Finisco per cenare con Shiva e Phineas, lasciandomi trascinare dalle preghiere del primo, e mi offro persino di cucinare.

Chissà perché, dato che so benissimo di non esserne capace.

Sono immerso nel senso di colpa, non voglio altro che essere servizievole nei confronti degli altri.

Voglio essere il Gesù Cristo del loro maledetto dolore, voglio slacciare le Nike consunte di Phineas e gli stivaletti scamosciati di Shiva per lavare loro i piedi, piantarmi dei chiodi tra i tendini e decorare le pareti di questa sala.

Nel frigo abbiamo solo delle uova avanzate dall'ultima trovata culinaria di Shiva, e mi rassegno a romperle semplicemente in un piatto, allungandole con un goccio di latte perché bastino per tutti.

Mentre la forchetta si agita nel miscuglio, rompendo la perfetta simmetria dei colori, non posso fare a meno di pensare a quanto sia facile, per me, creare disordine.

Rovescio il composto nella padella, con le mani che tremano, e attendo che inizi a raggrumarsi.

Il mio problema è ovviare al disordine, ricostruire.

E la padella è troppo piccola, o il resto è troppo liquido, e la mia frittata stenta a prendere una forma definita.

Sento, stupidamente, gli occhi riempirsi di lacrime.

Perché questa è una sciocchezza, è solo una stupida frittata.

Ma, tra le mille altre cose, io non so fare neanche questo.

Tutto ciò che agli occhi altrui è semplice a me appare insormontabile, come se vivere mi costasse più fatica rispetto agli altri.

"Tutto ok?"

Phineas si sporge verso i fornelli, le mani ben salde sul bordo del ripiano, per controllare come stia andando.

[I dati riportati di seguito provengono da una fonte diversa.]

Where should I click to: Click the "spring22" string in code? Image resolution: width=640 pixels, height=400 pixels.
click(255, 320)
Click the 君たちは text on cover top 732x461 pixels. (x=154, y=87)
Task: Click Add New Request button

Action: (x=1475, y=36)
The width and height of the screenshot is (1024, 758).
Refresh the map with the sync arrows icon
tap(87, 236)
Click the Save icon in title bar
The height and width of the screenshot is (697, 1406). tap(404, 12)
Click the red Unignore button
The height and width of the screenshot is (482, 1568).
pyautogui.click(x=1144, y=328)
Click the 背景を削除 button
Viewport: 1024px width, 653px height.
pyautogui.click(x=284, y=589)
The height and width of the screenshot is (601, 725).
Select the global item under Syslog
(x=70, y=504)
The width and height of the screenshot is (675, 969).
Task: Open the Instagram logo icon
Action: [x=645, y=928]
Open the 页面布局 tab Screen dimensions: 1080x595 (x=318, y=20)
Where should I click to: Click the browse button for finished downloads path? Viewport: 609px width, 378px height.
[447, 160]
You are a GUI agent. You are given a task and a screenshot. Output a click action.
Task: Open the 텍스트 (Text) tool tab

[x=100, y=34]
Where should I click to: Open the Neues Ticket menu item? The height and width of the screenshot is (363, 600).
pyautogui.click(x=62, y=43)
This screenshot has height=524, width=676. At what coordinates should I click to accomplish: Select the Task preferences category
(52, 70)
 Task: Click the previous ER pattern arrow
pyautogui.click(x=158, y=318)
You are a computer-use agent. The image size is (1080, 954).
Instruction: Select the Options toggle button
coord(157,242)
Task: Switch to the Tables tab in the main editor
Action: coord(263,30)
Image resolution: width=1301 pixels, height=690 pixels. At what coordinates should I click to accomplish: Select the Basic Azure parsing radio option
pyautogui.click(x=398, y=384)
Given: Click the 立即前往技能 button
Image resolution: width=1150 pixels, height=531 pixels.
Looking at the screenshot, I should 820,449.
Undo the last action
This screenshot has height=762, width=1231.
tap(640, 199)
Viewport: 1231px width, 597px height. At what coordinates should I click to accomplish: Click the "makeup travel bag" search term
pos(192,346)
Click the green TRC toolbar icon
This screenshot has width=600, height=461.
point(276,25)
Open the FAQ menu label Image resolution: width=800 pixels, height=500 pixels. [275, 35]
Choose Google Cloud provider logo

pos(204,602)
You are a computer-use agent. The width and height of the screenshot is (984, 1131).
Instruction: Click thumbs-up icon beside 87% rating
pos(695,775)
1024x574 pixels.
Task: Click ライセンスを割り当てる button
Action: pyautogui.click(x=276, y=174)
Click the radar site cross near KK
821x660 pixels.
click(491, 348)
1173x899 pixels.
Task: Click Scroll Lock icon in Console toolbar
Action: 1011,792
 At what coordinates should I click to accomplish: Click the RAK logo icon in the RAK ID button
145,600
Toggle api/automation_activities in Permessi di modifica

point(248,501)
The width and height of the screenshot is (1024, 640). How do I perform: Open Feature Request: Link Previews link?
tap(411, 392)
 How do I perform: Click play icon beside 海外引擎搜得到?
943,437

Nel farlo, lancia una discreta occhiata alla mia espressione.

Stringo forte le labbra, raschio la spatola sui bordi.

"È una merda di frittata" commento, e ancora, non so spiegarmi perché mi venga da piangere.

"Non è una merda di frittata" mi corregge Phineas, sorridente. "Sono delle ottime uova strapazzate. Dammi qui"

Mi sfila di mano la spatola, distruggendo il tutto fino a renderlo effettivamente simile a quanto promesso.

"Visto? Tutto si può risolvere, Cass" accenna, sfiorandomi la spalla con le dita. "Ogni disastro ha le proprie potenzialità"

Non chiede altro, non indaga il motivo del mio crollo.

Mi passa semplicemente un braccio intorno alle spalle, stringendo brevemente.

Non facciamo menzione, a tavola, di ciò che è successo.

Phineas ci racconta dei suoi pazienti, divertito e affascinato da quel nuovo mondo che va dispiegandosi sotto i suoi occhi, e come sempre il suo sorriso è il diversivo migliore per la tristezza altrui.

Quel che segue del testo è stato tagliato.